↓↓↓

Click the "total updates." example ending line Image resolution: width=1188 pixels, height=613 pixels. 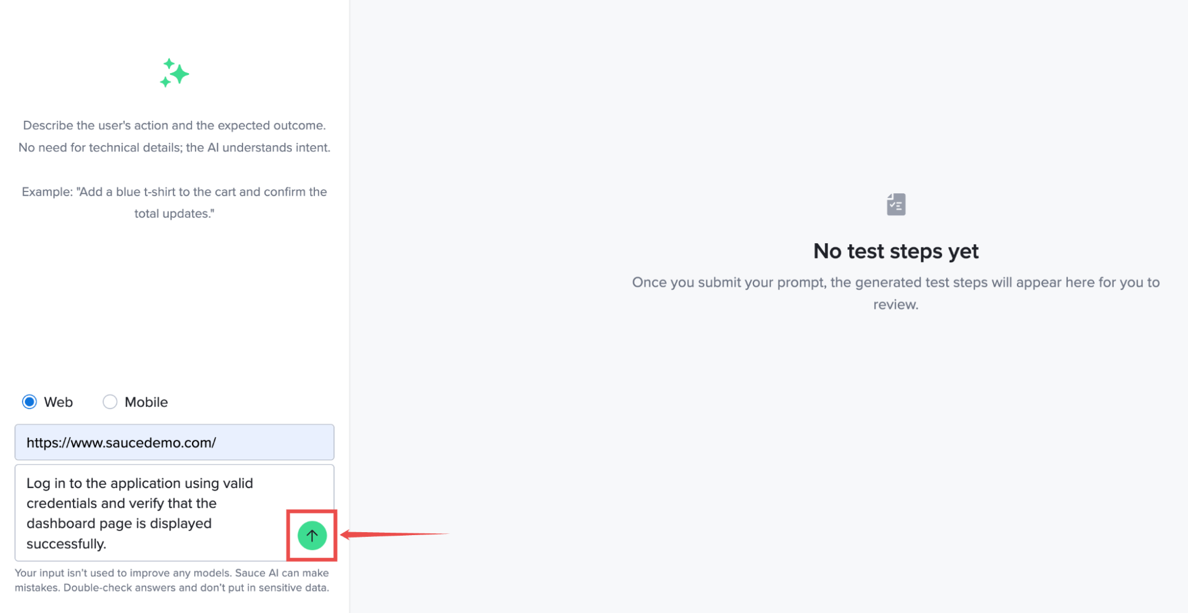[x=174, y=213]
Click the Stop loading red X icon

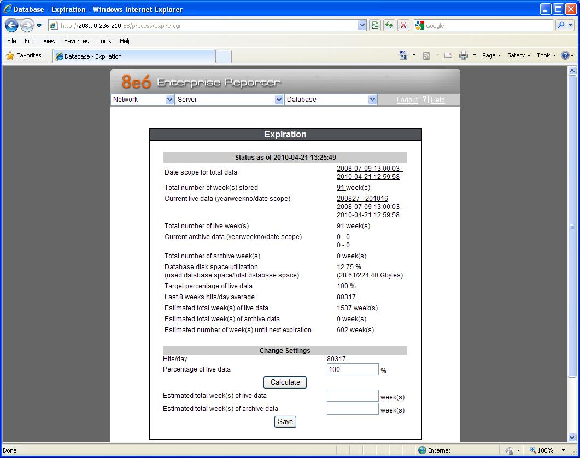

↑↑↑
↓↓↓

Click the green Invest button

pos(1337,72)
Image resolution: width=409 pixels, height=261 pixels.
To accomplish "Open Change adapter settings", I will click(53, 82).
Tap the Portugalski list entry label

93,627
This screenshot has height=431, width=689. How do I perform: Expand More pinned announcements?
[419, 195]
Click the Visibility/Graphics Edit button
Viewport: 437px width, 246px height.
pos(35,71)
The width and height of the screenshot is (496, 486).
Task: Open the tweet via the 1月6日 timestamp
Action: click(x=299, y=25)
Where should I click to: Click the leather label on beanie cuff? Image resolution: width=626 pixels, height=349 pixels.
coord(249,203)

↑↑↑

All that is wanted is a faithful reproduction of the line above with "Image resolution: width=409", the line with "Click the Visibility/Graphics Edit button", and every line in between.

→ EXERCISE RESPONSE
Image resolution: width=409 pixels, height=261 pixels.
To accomplish "Open Change adapter settings", I will click(53, 82).
Tap the Portugalski list entry label

93,627
This screenshot has height=431, width=689. How do I perform: Expand More pinned announcements?
[419, 195]
Click the Visibility/Graphics Edit button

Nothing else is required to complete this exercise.